‘How is there anywhere to get but here?’ demanded Joolby with stubborn insistence. ‘It’s going on just as ever, don’t I tell you, Nickle?’
‘Comlade Blonsky want look-see,’ announced Won Chou stolidly. As usual he gave the impression of knowing exactly what was going on without being there to see it, and although the ingenuity of his observation posts discounted the latter part of the assumption the former was probably correct enough.
‘All right,’ replied his master, with a painfully uncouth gesture of resignation, for the deputy was the last person he could have wished to have to deal with then, and he was feeling very tired. ‘Make show glad come in.’
‘Thank heaven even for Bronsky,’ remarked Nickle, pausing in his door-ward progress. ‘Time brings strange revenges!’
If Won Chou gave the impression of knowing everything without the least interest in what it was, Mr Bronsky’s bearing was plainly that of a man who had been kept too long in the dark and was now determined to receive his proper meed of due attention. The glossy attire might be slightly less resplendent than when he first appeared, but his entrance had lost nothing of its thick-skinned suggestion that he was there to push his way in and to the front whether he was welcome or unwanted. The kiss of fraternal love had no longer any place in his greeting, in fact the greeting itself was reduced to the most perfunctory word and nod in the host’s direction. Social distinctions were indicated by entirely ignoring the presence of both Nickle and the other two worthies.
‘What is this which I hear of things going not well, Joolby?’ he demanded, coming to the point at once. ‘I was definitely to have been keep inform of any of the sort happening.’

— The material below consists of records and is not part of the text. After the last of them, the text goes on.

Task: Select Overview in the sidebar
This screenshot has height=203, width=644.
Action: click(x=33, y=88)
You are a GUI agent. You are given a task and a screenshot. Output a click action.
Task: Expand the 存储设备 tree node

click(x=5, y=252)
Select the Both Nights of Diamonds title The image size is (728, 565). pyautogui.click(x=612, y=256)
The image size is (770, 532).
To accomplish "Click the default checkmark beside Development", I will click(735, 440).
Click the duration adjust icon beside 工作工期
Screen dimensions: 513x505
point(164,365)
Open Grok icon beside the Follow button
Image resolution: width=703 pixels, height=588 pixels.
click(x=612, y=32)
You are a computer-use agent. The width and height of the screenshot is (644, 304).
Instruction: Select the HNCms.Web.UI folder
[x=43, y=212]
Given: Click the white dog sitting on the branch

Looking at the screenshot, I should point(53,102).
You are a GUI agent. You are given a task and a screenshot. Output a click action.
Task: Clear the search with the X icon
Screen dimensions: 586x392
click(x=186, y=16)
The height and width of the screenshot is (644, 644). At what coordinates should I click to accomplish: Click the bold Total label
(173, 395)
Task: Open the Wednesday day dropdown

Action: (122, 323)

‘Ah, comrade, sorry that I didn’t notice you had come in—forgive the apparent discourtesy,’ intervened Nickle in his most offensive vein of politeness. ‘Well, I can only imagine that the omission has been through some underling mistaking his instructions—though possibly our not hearing anything detailed ourselves until now may have had something to do with the unfortunate position.’
‘Psss! Tsss!’ fumed Mr Bronsky, recognising that he was at a disadvantage in this sort of medium. He accordingly took off his hat and put it on again, sat down at the table with his back towards as many of those present as possible and began to drum loudly and persistently with his fingers.
‘I beg your pardon?’ remarked Nickle, raising his eyebrows; ‘I didn’t quite catch your remark,’ but as Mr Bronsky merely drummed with increased vigour, what is sometimes called ‘an awkward pause’ was all that resulted from this brief passage.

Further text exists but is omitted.